→ Given data:
——

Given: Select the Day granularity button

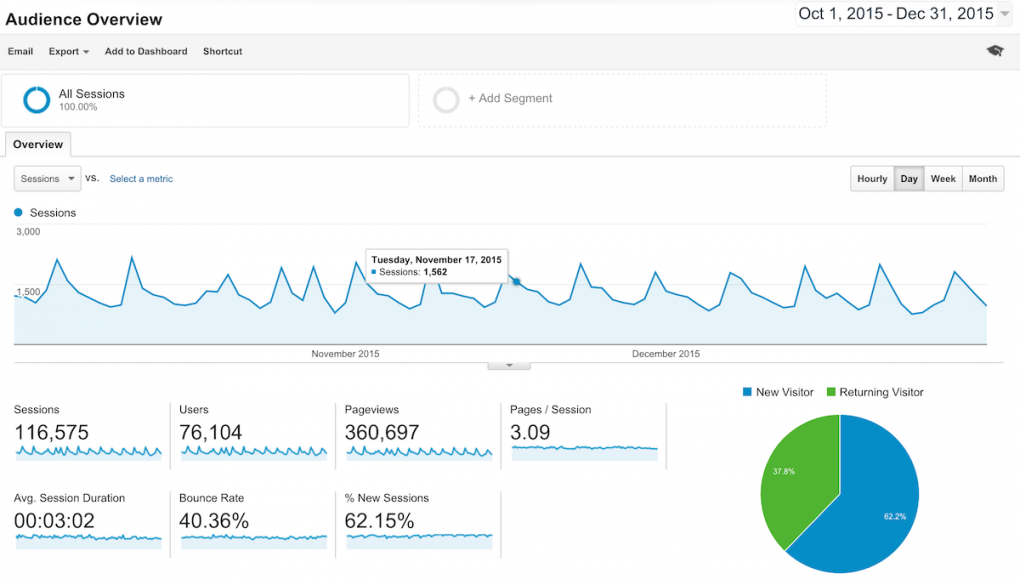Looking at the screenshot, I should point(909,179).

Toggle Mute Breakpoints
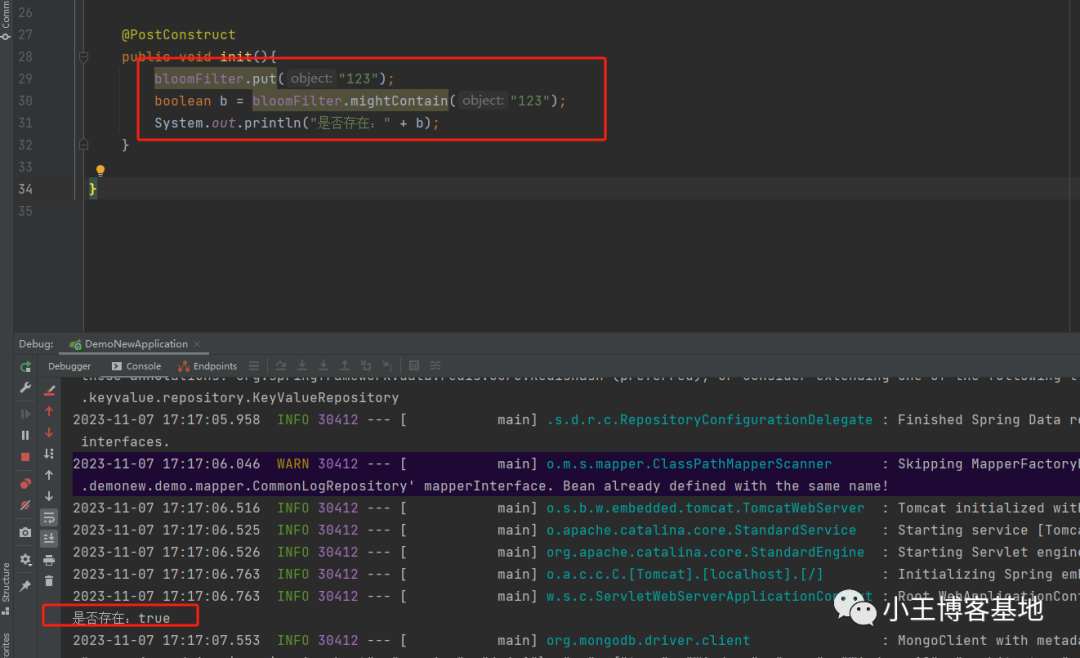(x=25, y=506)
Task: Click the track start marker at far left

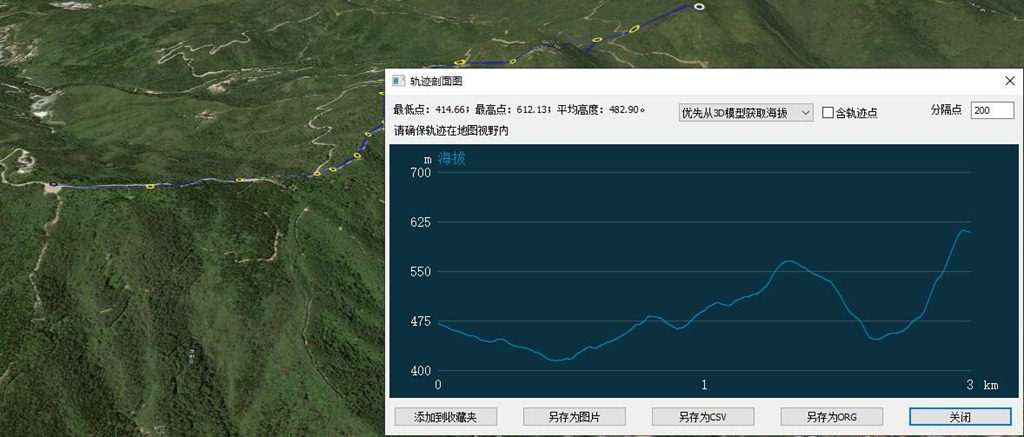Action: click(53, 185)

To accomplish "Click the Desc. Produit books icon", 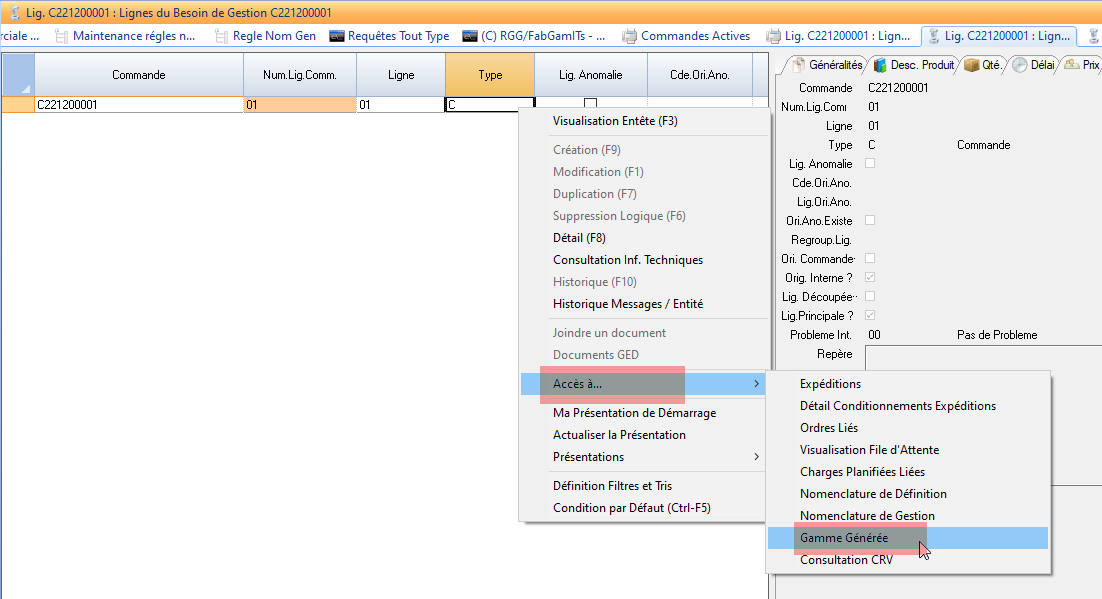I will coord(880,65).
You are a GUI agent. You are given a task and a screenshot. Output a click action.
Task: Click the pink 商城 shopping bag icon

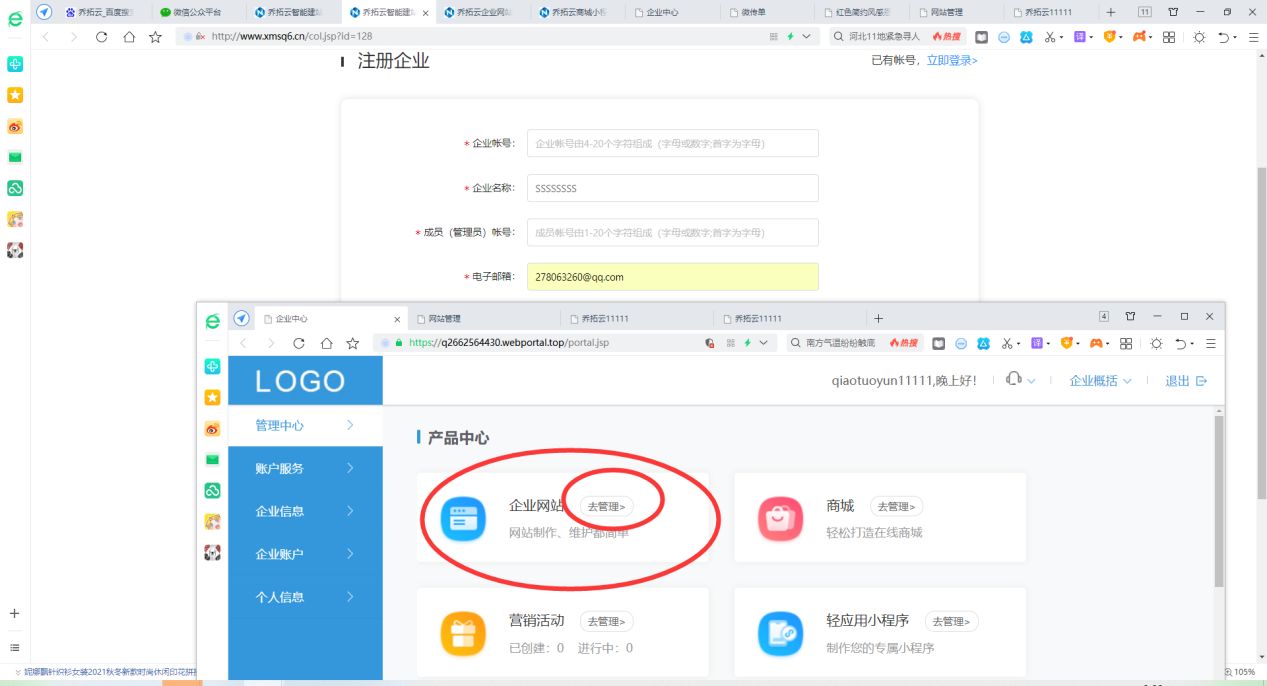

——

→ Problem to solve: Word for word, output the lines from the line bearing "You are a GUI" through the end of the records above, and only those, without the pictures.

→ Output of the exercise:
You are a GUI agent. You are given a task and a screenshot. Output a click action.
Task: Click the pink 商城 shopping bag icon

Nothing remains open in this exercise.